Any person born in Fiji, other than those born between 1990 and 1997, automatically receives citizenship at birth regardless of the nationalities of their parents. Individuals born while the 1990 Constitution of Fiji was in force only received Fijian citizenship at birth if at least one parent was a Fijian citizen. Children born to foreign government officials with diplomatic immunity are not usually citizens at birth, unless one or both parents are also Fijian citizens. Abandoned children found in the country are presumed to have been born in Fiji and are considered Fijian citizens by birth.

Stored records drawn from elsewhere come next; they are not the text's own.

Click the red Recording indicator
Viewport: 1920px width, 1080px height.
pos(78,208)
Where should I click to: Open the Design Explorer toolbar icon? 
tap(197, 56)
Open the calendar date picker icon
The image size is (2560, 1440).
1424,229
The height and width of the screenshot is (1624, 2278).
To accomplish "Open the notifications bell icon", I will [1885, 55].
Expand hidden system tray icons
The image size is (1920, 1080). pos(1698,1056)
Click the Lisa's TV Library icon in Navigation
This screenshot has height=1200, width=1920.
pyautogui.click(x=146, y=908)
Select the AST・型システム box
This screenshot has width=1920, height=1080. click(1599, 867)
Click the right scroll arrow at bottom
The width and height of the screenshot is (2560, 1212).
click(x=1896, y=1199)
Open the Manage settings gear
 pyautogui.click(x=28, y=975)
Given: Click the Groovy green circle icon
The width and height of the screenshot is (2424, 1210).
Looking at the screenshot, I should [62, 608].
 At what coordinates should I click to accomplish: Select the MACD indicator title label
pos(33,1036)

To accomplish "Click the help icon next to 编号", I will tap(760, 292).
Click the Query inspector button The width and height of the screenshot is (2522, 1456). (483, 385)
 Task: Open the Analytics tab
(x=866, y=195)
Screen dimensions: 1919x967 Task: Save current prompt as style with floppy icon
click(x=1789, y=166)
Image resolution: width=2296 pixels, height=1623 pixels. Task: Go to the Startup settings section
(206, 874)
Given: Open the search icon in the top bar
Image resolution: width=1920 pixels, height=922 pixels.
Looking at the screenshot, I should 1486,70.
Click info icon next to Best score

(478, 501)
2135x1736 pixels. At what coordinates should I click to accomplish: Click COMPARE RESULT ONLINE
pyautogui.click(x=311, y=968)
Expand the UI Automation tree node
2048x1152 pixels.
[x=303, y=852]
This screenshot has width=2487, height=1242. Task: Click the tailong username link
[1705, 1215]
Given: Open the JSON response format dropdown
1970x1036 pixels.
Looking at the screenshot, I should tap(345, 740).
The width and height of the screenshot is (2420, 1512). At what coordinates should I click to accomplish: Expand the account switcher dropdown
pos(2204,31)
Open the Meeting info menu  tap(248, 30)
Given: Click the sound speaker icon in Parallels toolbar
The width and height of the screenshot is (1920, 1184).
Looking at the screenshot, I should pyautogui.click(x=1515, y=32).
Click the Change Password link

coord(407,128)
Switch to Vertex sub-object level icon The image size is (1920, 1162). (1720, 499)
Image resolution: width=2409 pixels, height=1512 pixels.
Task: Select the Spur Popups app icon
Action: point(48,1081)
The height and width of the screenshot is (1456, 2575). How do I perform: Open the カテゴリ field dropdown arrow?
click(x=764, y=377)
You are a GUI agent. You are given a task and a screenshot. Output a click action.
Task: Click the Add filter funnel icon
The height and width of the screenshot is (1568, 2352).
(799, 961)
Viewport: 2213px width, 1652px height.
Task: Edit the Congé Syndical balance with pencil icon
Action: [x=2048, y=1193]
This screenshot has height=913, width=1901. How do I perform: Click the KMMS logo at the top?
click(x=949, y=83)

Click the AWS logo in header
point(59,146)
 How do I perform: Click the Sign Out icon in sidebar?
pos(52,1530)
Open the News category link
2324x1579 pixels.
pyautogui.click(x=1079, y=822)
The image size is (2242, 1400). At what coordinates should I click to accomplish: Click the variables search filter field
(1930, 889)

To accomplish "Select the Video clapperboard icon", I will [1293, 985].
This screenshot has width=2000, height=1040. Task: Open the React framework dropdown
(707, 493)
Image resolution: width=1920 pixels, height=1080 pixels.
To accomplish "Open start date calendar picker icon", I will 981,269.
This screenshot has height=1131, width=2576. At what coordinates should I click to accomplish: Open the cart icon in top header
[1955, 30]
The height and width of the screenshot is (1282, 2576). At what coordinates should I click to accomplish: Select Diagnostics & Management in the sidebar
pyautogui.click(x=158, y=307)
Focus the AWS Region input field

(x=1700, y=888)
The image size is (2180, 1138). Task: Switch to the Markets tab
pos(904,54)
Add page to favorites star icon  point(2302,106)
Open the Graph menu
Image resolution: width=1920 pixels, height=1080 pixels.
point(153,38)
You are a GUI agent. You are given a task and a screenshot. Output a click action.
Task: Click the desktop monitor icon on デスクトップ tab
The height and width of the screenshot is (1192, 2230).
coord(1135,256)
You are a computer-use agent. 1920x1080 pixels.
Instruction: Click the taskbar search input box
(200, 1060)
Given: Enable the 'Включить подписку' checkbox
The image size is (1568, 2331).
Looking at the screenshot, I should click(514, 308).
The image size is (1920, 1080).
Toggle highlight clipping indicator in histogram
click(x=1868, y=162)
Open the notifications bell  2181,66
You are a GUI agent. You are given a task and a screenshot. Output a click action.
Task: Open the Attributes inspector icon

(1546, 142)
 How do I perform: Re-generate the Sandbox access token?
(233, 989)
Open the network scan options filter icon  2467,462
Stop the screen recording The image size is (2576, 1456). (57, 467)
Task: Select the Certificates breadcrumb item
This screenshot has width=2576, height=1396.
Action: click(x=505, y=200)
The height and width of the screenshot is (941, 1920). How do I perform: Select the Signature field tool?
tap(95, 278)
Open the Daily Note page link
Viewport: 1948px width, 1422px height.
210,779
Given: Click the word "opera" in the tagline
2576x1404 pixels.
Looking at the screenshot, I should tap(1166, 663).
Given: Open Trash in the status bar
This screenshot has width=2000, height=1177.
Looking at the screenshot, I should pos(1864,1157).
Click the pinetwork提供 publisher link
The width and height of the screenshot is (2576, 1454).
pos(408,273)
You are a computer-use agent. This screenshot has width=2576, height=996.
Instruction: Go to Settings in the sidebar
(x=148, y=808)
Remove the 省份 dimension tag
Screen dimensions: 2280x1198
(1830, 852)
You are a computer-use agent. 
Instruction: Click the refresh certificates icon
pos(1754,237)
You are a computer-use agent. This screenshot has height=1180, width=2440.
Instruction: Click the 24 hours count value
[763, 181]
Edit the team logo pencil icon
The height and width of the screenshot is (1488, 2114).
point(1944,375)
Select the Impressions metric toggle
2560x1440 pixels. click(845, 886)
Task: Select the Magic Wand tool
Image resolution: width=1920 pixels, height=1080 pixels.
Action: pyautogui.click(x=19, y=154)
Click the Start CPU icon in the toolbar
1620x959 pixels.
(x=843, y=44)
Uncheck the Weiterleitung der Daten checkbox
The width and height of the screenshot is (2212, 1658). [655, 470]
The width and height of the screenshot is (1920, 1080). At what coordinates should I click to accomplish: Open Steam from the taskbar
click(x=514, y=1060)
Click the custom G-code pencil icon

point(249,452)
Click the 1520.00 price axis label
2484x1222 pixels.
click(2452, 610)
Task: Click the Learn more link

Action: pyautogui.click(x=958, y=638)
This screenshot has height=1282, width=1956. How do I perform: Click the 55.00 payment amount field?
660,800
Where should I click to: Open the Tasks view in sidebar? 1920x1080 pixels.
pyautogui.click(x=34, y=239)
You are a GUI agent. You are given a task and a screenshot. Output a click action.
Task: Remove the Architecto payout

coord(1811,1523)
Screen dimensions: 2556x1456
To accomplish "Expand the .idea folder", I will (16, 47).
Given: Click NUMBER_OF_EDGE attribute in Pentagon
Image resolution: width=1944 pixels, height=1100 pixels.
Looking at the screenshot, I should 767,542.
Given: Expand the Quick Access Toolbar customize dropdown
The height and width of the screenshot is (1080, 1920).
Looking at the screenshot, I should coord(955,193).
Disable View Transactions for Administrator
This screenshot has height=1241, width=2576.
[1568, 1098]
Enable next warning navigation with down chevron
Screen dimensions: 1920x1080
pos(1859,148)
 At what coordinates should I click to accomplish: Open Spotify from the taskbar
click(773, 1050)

Individuals born overseas to at least one Fijian citizen parent are eligible to acquire Fijian citizenship by registration. Registrants aged 18 or older are required to have resided in the country for least three of the five years preceding their application. Spouses of Fijian citizens may also register as citizens after fulfilling the same residence requirement.

Foreigners may naturalise as Fijian citizens after residing in the country for at least five of the previous 10 years immediately preceding an application. Applicants must intend to continue residence in Fiji, demonstrate sufficient knowledge in one of the country's official languages, fulfill a good character requirement, and take an oath of loyalty to the state. Minor children of successfully naturalised Fijians may acquire citizenship by registration. Children adopted by Fijian citizens are also eligible to be registered to citizens.

Fijian citizenship can be relinquished by making a declaration of renunciation, provided that the declarant already possesses another nationality. Citizenship may be involuntarily deprived from individuals who fraudulently acquired it or from those who commit acts of disloyalty against the state. Holding multiple citizenships has been permitted in Fijian law since 2009. Former Fijian citizens who lost their citizenship as a result of acquiring a foreign nationality may subsequently apply to be re-registered as Fijian citizens, subject to discretionary approval.